Dee seems to have hated the old house because it represented everything from which she wanted to get away. Mama says that, in her memory of the night the house burned,
I see her standing off under the sweet gum tree she used to dig gum out of; a look of concentration on her face as she watched the last dingy gray board of the house fall in toward the red hot brick chimney. Why don't you do a dance around the ashes? I'd wanted to ask her. She had hated the house that much.
Given Dee's reaction to the next house that Mama and Maggie live in, and the new house's relative similarity to the old house, it seems as though she was embarrassed by the old house.

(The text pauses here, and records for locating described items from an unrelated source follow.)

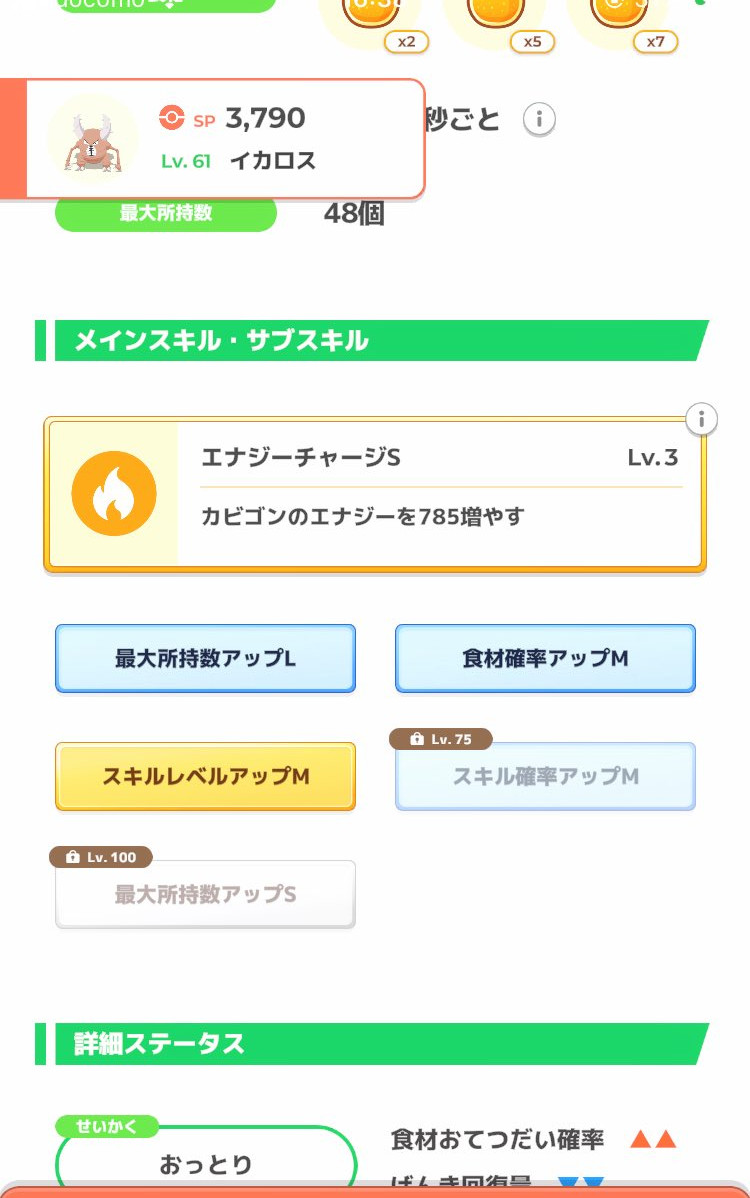Viewport: 750px width, 1198px height.
Task: Tap the Pinsir Pokémon portrait thumbnail
Action: coord(92,138)
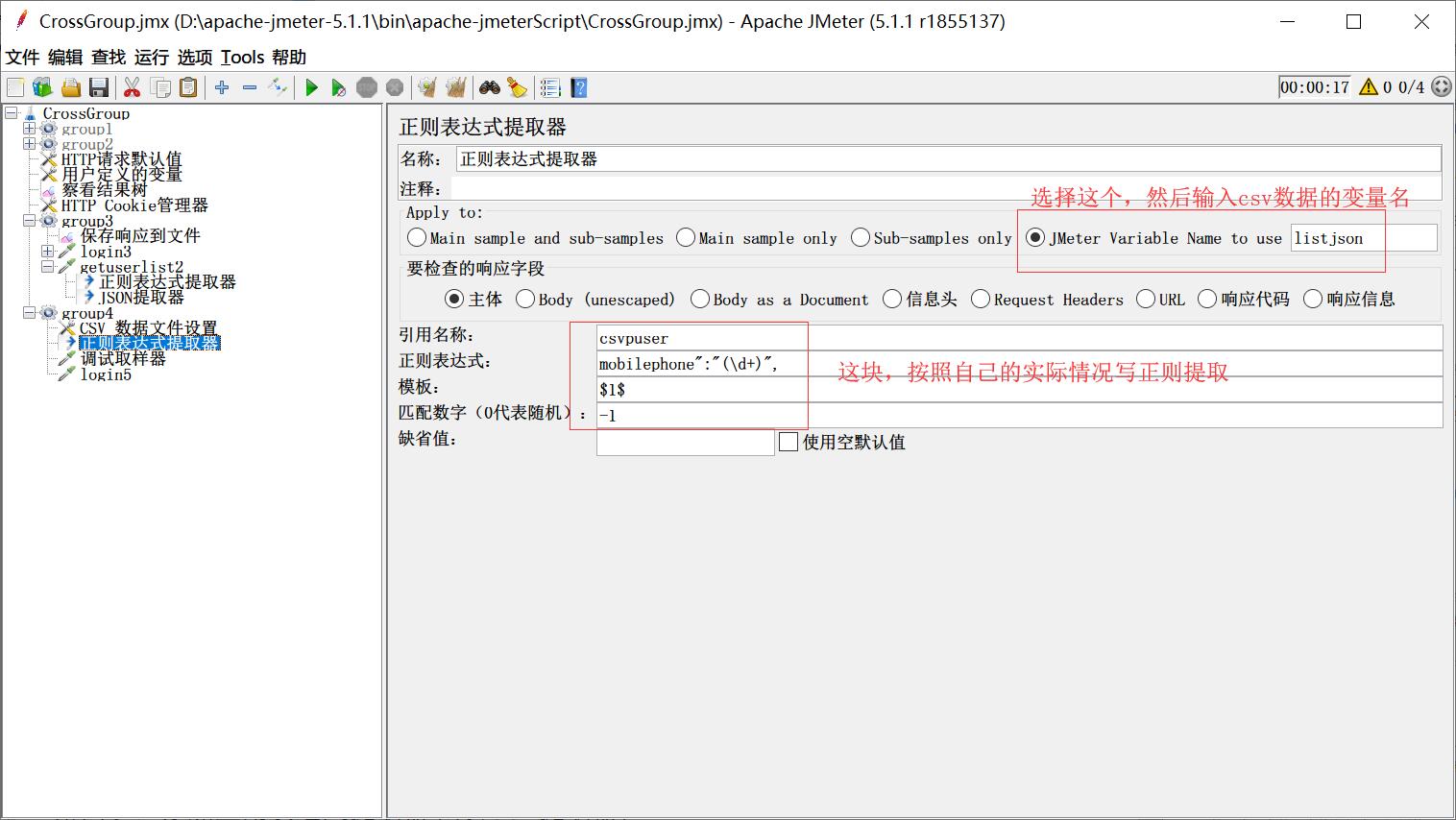Click the Save test plan floppy icon
The image size is (1456, 820).
98,88
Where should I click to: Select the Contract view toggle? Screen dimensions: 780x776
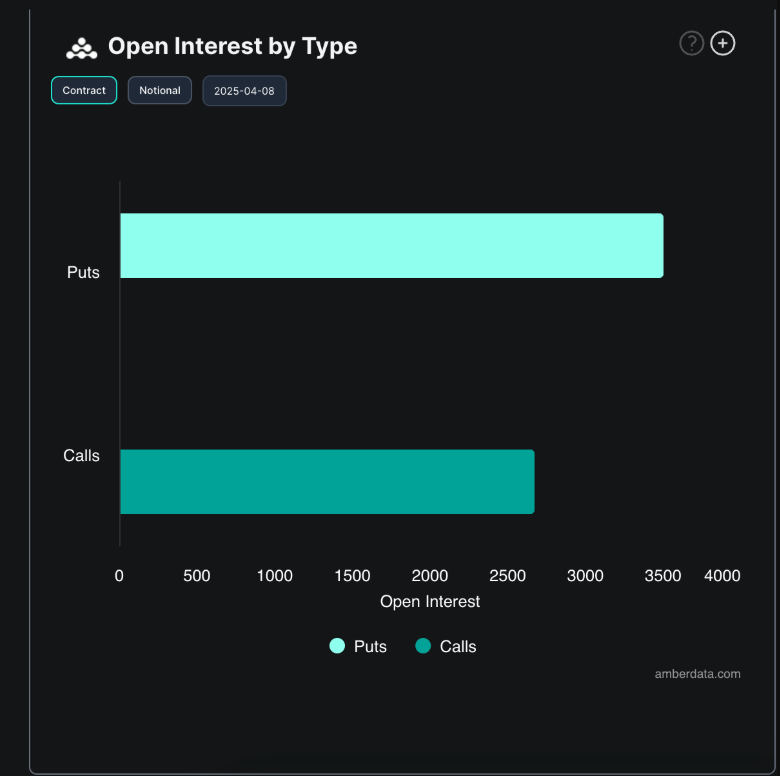pos(84,90)
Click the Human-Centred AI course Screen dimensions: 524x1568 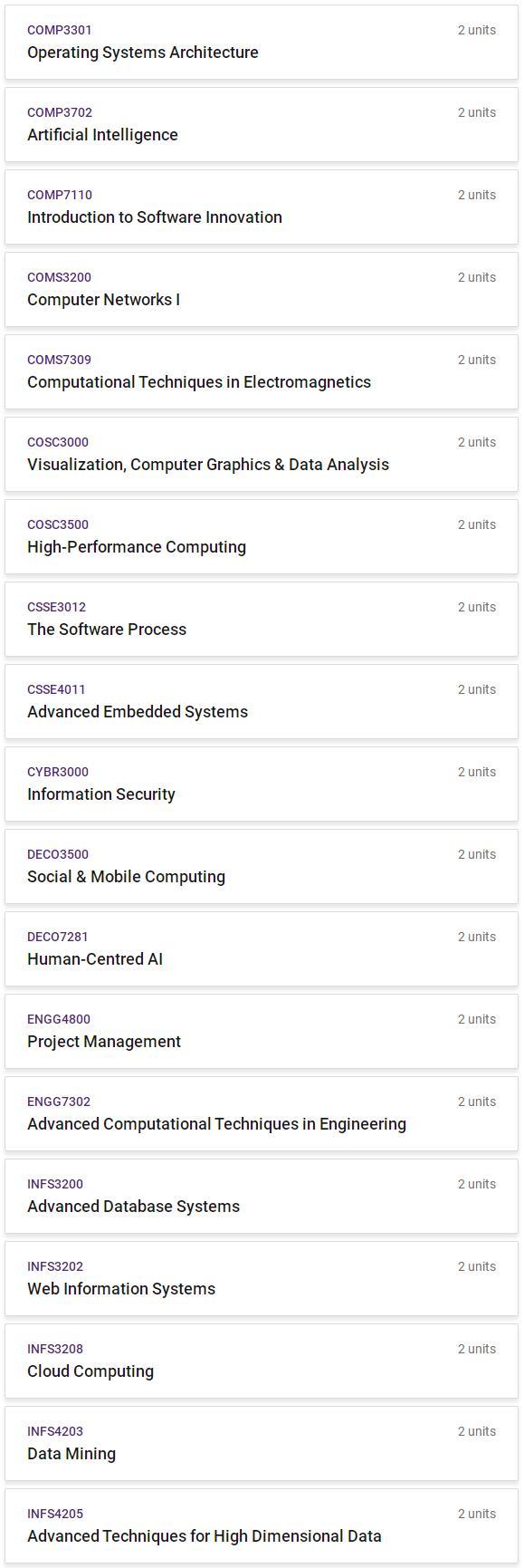(262, 949)
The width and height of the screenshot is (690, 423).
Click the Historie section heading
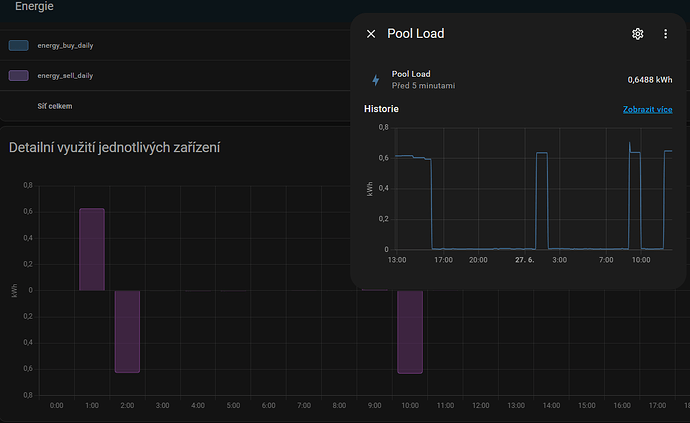[382, 108]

She wanted to get out, to get an education, to be "more" that what she perceived her mother and sister to be, holding them and the place she came from in contempt. Mama continues,
I used to think she hated Maggie, too. But that was before we raised money, the church and me, to send her to Augusta to school. She used to read to us without pity; forcing words, lies, other folks' habits, whole lives upon us two, sitting trapped and ignorant underneath her voice.
Mama feels that Dee used her education to wound them, to trap them and make them feel stupid. Mama only went to school through second grade, and she admits that Maggie has never been bright. She even says that "Dee burned [them] with a lot of knowledge," linking Dee's behavior toward them with the burning down of the house. Dee was both embarrassed by their ignorance as well as reveled in her intellectual superiority over them.
Further, Mama refers to the fact that Dee had few friends as a child because she treated them similarly, with her "scalding humor that erupted like bubbles in lye." Again, Dee is compared to something that burns, that damages. Therefore, it appears that Dee hated that house for the same reason that she wanted to get away from her family: they all represented the same thing, a past of which she was ashamed (for the better part of her life), a past which, even now she doesn't understand or value for the right reasons.
Moreover, all of the references to Dee as something that burns -- even the dress she arrives in consists of "yellows and oranges enough to throw back the light of the sun" -- seem to imply that she might have actually been responsible for the burning of that old house. It is notable that she was standing calmly by her tree, but Mama seems to have been barely able to save Maggie. On top of this, Maggie still bears the burn scars from that night, much as she bears the emotional scars of having been burned, figuratively, by her sister for her entire life.